Exercise objective:
Please write out exactly the lines of the data below from the line holding "The height and width of the screenshot is (645, 794)." through the line holding "Given: Click the 采样率 column header", and leave out the rest.

Material for this task:
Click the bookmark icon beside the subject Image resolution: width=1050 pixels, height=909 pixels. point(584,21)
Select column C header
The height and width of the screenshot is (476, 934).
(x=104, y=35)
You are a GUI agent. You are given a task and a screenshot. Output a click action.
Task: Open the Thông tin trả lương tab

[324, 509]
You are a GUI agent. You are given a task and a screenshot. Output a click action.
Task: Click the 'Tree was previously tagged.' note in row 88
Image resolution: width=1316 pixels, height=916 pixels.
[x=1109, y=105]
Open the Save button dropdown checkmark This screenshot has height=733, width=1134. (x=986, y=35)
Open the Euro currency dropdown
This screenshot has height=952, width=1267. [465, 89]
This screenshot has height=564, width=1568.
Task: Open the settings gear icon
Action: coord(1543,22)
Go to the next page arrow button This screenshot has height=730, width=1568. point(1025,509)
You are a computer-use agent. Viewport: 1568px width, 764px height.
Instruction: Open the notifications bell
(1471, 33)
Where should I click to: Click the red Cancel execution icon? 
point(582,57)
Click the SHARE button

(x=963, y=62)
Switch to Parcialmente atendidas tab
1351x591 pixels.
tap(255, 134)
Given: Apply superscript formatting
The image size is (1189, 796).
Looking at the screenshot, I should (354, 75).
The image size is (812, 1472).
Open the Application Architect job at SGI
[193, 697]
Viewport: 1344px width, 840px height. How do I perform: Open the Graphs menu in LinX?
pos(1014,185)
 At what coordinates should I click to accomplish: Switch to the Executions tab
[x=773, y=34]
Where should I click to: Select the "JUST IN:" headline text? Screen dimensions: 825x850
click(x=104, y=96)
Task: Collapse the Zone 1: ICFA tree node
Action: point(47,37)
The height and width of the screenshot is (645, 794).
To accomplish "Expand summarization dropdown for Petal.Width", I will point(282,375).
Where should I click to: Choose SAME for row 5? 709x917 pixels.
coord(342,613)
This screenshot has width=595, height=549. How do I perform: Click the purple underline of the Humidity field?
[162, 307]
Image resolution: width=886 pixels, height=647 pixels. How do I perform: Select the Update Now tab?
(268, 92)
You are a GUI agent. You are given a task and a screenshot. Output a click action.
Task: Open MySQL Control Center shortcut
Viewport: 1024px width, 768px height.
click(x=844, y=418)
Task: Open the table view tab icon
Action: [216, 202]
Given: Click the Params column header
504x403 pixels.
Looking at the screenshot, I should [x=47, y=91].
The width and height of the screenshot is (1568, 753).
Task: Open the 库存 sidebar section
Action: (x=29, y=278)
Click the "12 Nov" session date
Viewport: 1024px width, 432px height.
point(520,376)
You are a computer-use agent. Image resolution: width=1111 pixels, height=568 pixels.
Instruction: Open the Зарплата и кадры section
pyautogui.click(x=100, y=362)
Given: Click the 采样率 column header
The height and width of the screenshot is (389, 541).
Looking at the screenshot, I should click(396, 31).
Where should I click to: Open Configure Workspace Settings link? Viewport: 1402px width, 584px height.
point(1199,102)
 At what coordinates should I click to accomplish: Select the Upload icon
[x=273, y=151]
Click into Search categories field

Exercise response:
The height and width of the screenshot is (645, 794).
To accomplish "Expand summarization dropdown for Petal.Width", I will point(282,375).
Where should I click to: Choose SAME for row 5? 709x917 pixels.
coord(342,613)
This screenshot has width=595, height=549. How do I perform: Click the purple underline of the Humidity field?
[162, 307]
Image resolution: width=886 pixels, height=647 pixels. How do I perform: Select the Update Now tab?
(268, 92)
You are a GUI agent. You are given a task and a screenshot. Output a click action.
Task: Open MySQL Control Center shortcut
Viewport: 1024px width, 768px height.
click(x=844, y=418)
Task: Open the table view tab icon
Action: [216, 202]
Given: Click the Params column header
504x403 pixels.
Looking at the screenshot, I should [x=47, y=91].
The width and height of the screenshot is (1568, 753).
Task: Open the 库存 sidebar section
Action: (x=29, y=278)
Click the "12 Nov" session date
Viewport: 1024px width, 432px height.
point(520,376)
You are a computer-use agent. Image resolution: width=1111 pixels, height=568 pixels.
Instruction: Open the Зарплата и кадры section
pyautogui.click(x=100, y=362)
Given: Click the 采样率 column header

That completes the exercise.